DO THIS —
Copy out every line of the records below word for word.

(Element lookup records)
....................
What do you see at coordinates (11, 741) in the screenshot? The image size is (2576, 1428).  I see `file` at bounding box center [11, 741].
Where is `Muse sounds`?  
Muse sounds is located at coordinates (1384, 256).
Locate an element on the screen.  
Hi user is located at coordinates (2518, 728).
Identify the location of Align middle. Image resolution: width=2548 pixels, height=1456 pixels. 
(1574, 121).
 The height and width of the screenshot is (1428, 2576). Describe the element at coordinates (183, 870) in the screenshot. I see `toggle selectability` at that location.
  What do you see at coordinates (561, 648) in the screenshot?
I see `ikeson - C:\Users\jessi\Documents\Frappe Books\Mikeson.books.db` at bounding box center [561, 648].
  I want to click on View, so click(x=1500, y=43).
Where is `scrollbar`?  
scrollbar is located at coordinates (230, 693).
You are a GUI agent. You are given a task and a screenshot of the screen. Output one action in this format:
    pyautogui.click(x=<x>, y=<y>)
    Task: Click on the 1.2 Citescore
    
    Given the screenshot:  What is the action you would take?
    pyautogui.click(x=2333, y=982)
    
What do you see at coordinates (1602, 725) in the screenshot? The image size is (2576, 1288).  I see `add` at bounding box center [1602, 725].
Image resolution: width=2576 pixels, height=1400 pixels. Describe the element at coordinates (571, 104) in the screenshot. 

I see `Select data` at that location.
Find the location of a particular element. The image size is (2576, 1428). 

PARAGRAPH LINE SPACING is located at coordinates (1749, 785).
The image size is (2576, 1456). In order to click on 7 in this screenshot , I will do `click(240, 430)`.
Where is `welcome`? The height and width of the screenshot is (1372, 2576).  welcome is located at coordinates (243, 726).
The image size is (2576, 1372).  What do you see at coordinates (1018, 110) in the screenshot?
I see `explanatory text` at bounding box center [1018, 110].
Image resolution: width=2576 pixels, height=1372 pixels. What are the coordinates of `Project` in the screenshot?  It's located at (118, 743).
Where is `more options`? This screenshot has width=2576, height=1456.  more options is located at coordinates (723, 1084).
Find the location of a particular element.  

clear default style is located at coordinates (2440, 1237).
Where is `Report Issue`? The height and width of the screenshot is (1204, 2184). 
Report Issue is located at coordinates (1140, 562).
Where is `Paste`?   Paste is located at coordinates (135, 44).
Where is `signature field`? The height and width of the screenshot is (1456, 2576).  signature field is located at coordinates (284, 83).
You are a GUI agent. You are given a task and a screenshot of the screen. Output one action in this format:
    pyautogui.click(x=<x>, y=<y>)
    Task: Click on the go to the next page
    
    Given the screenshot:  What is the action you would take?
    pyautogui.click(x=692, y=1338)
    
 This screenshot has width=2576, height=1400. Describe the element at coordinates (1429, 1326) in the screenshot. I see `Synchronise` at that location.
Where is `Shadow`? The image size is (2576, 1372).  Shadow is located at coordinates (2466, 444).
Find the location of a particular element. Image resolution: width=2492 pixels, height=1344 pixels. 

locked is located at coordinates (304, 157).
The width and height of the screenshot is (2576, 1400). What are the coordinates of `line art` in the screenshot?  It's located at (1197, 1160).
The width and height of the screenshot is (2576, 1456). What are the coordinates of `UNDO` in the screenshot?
....................
COMPLETE OUTPUT —
What do you see at coordinates (11, 741) in the screenshot? The image size is (2576, 1428).  I see `file` at bounding box center [11, 741].
Where is `Muse sounds`?  
Muse sounds is located at coordinates (1384, 256).
Locate an element on the screen.  
Hi user is located at coordinates (2518, 728).
Identify the location of Align middle. Image resolution: width=2548 pixels, height=1456 pixels. 
(1574, 121).
 The height and width of the screenshot is (1428, 2576). Describe the element at coordinates (183, 870) in the screenshot. I see `toggle selectability` at that location.
  What do you see at coordinates (561, 648) in the screenshot?
I see `ikeson - C:\Users\jessi\Documents\Frappe Books\Mikeson.books.db` at bounding box center [561, 648].
  I want to click on View, so click(x=1500, y=43).
Where is `scrollbar`?  
scrollbar is located at coordinates (230, 693).
You are a GUI agent. You are given a task and a screenshot of the screen. Output one action in this format:
    pyautogui.click(x=<x>, y=<y>)
    Task: Click on the 1.2 Citescore
    
    Given the screenshot:  What is the action you would take?
    pyautogui.click(x=2333, y=982)
    
What do you see at coordinates (1602, 725) in the screenshot? The image size is (2576, 1288).  I see `add` at bounding box center [1602, 725].
Image resolution: width=2576 pixels, height=1400 pixels. Describe the element at coordinates (571, 104) in the screenshot. 

I see `Select data` at that location.
Find the location of a particular element. The image size is (2576, 1428). 

PARAGRAPH LINE SPACING is located at coordinates (1749, 785).
The image size is (2576, 1456). In order to click on 7 in this screenshot , I will do `click(240, 430)`.
Where is `welcome`? The height and width of the screenshot is (1372, 2576).  welcome is located at coordinates (243, 726).
The image size is (2576, 1372).  What do you see at coordinates (1018, 110) in the screenshot?
I see `explanatory text` at bounding box center [1018, 110].
Image resolution: width=2576 pixels, height=1372 pixels. What are the coordinates of `Project` in the screenshot?  It's located at (118, 743).
Where is `more options`? This screenshot has width=2576, height=1456.  more options is located at coordinates (723, 1084).
Find the location of a particular element.  

clear default style is located at coordinates (2440, 1237).
Where is `Report Issue`? The height and width of the screenshot is (1204, 2184). 
Report Issue is located at coordinates (1140, 562).
Where is `Paste`?   Paste is located at coordinates (135, 44).
Where is `signature field`? The height and width of the screenshot is (1456, 2576).  signature field is located at coordinates (284, 83).
You are a GUI agent. You are given a task and a screenshot of the screen. Output one action in this format:
    pyautogui.click(x=<x>, y=<y>)
    Task: Click on the go to the next page
    
    Given the screenshot:  What is the action you would take?
    pyautogui.click(x=692, y=1338)
    
 This screenshot has width=2576, height=1400. Describe the element at coordinates (1429, 1326) in the screenshot. I see `Synchronise` at that location.
Where is `Shadow`? The image size is (2576, 1372).  Shadow is located at coordinates (2466, 444).
Find the location of a particular element. Image resolution: width=2492 pixels, height=1344 pixels. 

locked is located at coordinates (304, 157).
The width and height of the screenshot is (2576, 1400). What are the coordinates of `line art` in the screenshot?  It's located at (1197, 1160).
The width and height of the screenshot is (2576, 1456). What are the coordinates of `UNDO` in the screenshot?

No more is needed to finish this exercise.